### WHAT YOU HAVE TO DO:
An exact copy of every line from the one holding "Given: Click the Log in link" to the end of the entries below is required; leave the pictures out.

(Stored items)
━━━━━━━━━━
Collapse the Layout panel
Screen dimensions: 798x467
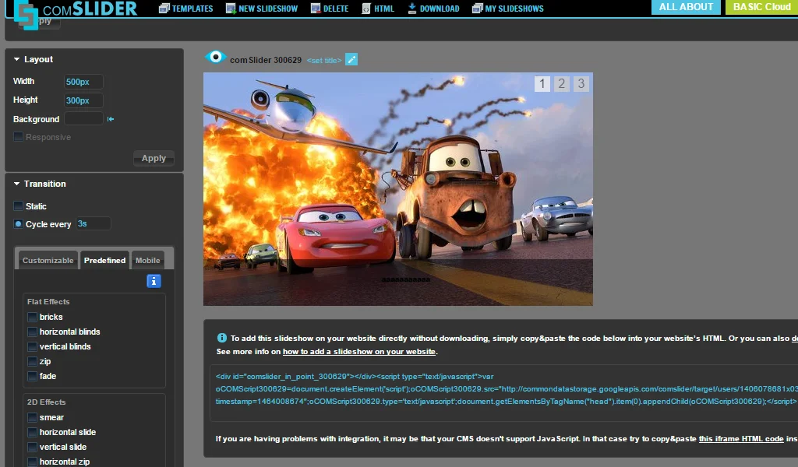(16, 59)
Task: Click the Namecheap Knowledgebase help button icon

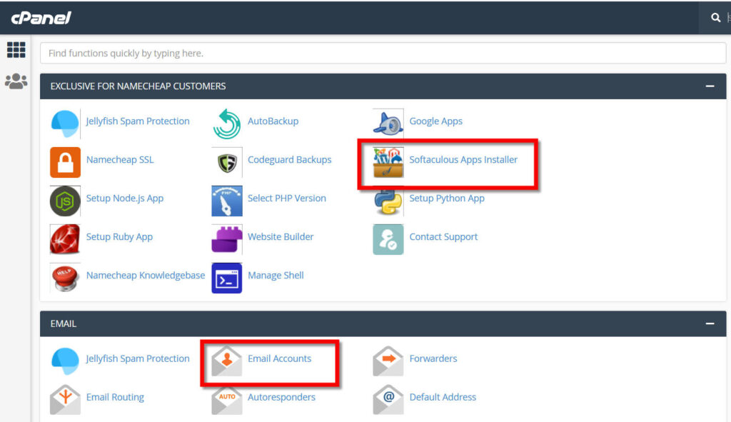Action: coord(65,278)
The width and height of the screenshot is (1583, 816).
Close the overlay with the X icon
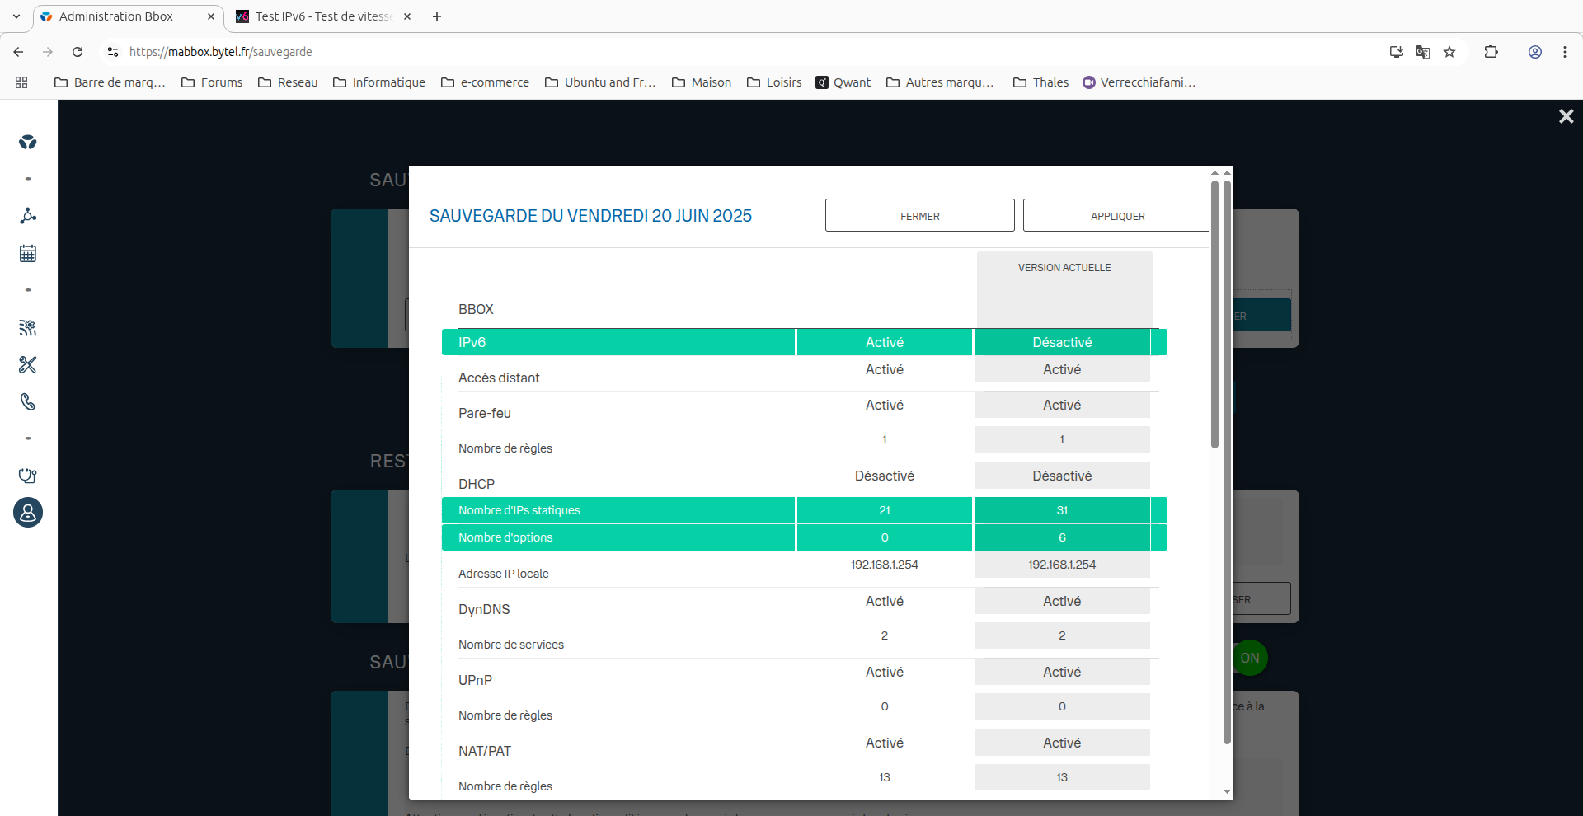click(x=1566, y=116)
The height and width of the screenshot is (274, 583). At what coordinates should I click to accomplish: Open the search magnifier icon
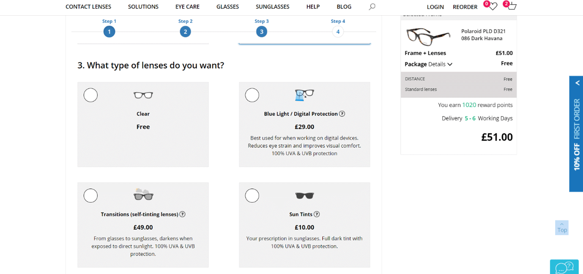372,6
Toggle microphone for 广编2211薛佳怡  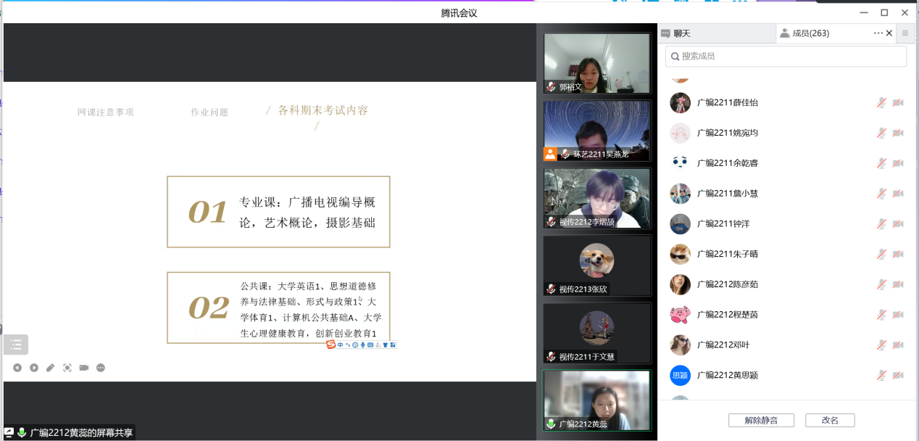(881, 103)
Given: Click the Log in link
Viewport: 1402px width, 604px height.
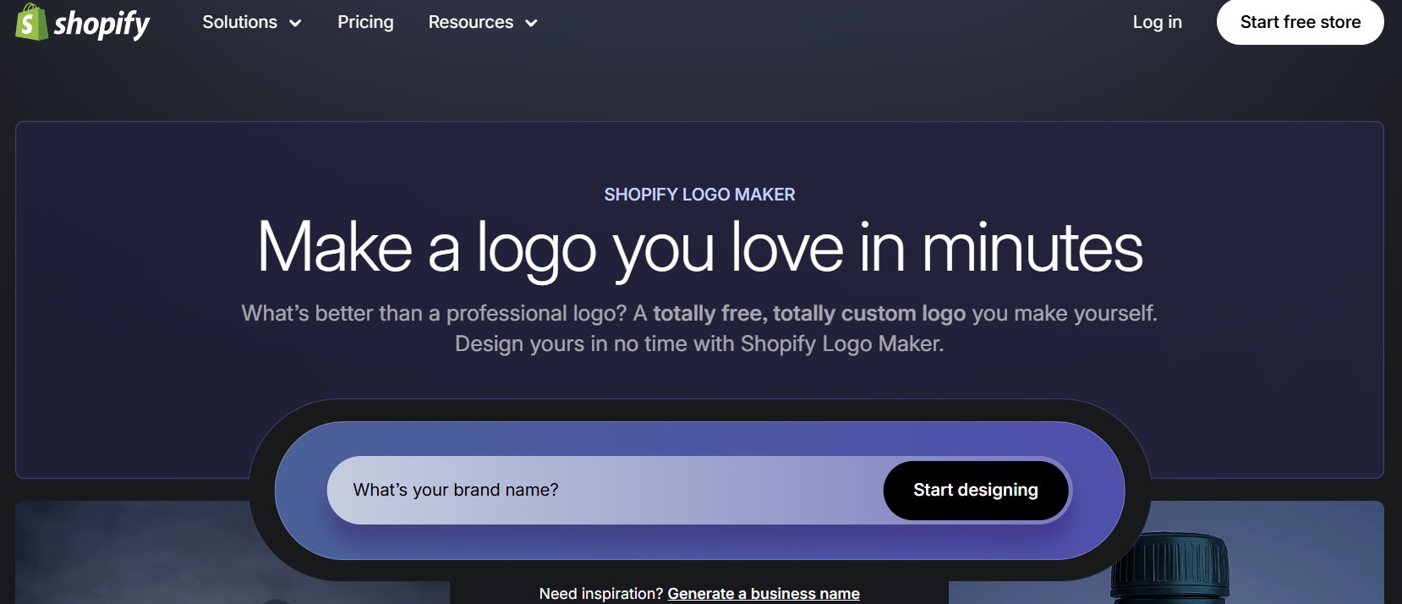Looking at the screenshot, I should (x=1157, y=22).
━━━━━━━━━━
### OUTPUT OF THE TASK:
Given: Click the Log in link
Viewport: 1402px width, 604px height.
Looking at the screenshot, I should (x=1157, y=22).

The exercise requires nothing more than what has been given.